The Minister for Climate Change and Energy has claimed that a ‘silent majority’ of Australians are in favour of solar and wind farms, backed up by gas and storage.

‘Peter Dutton described the 2025 election as a referendum on Australia’s energy choices. Fair enough,’ Bowen wrote in an opinion piece published in The Australian newspaper. 

‘And the results of that referendum are clear: in uncertain times Australians want an affordable plan, backed by the experts.’

Bowen cited swings towards Labor in seats where candidates had advocated for offshore wind farms, such as Bass and Braddon in Tasmania, which adjoin the Bass Strait offshore wind zone.

He slammed the Coalition’s nuclear policy, repeating Labor’s scare campaign price tag of $600 billion while insisting the policy was all about ‘securing internal political peace at any cost to taxpayers’.

‘Dutton paid a particularly high price for his support of Ted O’Brien’s nuclear policy: 47 per cent of voters in Dickson said the nuclear policy was their reason for withholding their support in the leader’s constituency,’ Bowen added.

The Smart Energy Council, a Labor party donor, came up with the $600 billion price tag, which was disputed by independent body Frontier Economics, who estimated the the Coalition’s plan would cost around $331 billion. 

Chris Bowen (pictured holding up a solar panel during Question Time in June 2021) has doubled down on his green energy drive, citing Labor’s landslide election victory as evidence that voters in the suburbs and the bush support renewables

The Minister for Climate Change and Energy has claimed that a 'silent majority' of are in favour of solar and wind farms , backed up by gas

The Minister for Climate Change and Energy has claimed that a ‘silent majority’ of are in favour of solar and wind farms , backed up by gas

Bowen, 52, took aim at what he believes is a fallacy in the argument against renewables: that they are supported by inner-city dwellers and opposed by those in the suburbs and rural communities.  

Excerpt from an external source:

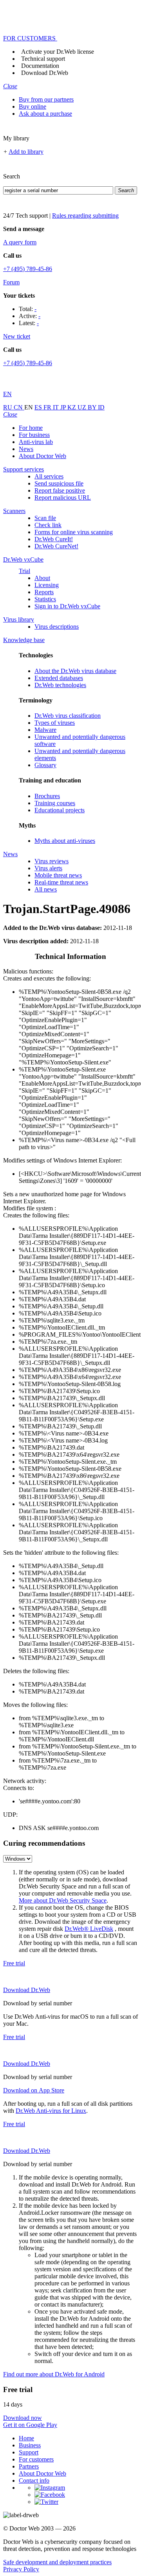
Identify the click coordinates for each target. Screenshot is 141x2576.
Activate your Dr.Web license (57, 51)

‘One of the great myths of the climate change debate in Australia is that inner-city dwellers support strong climate action and the rest of us are lukewarm or hostile,’ he wrote.

‘In fact, people in the suburbs and regions are living the transition and benefiting from it. 

‘The top three suburbs in NSW benefiting from our electric vehicle discount aren’t in the inner city or North Shore. They are Baulkham Hills, Marsden Park and Kellyville, deep in northwest Sydney. 

‘You’re more likely to see an EV in Werribee than Toorak.’

He added: ‘When it comes to solar panels, there are 10 times more solar arrays in Blacktown (in my electorate) than in Bondi (in the seat of Wentworth).’

Although Bowen resigned himself to the fact that conservative commentators would still argue about ‘how unpopular renewable energy is, at least now there is real-world data to remind us how wrong they are’.

He committed to replacing Australia’s ageing coal-fired power stations with renewables. 

The Labor administration has an ambitious target of the national electricity grid being made up of 82 per cent of renewables by 2030.

On Tuesday, the new Liberal Leader Sussan Ley would not confirm or deny whether the Coalition would dump its unpopular nuclear policy or its commitment to achieving net-zero by 2050.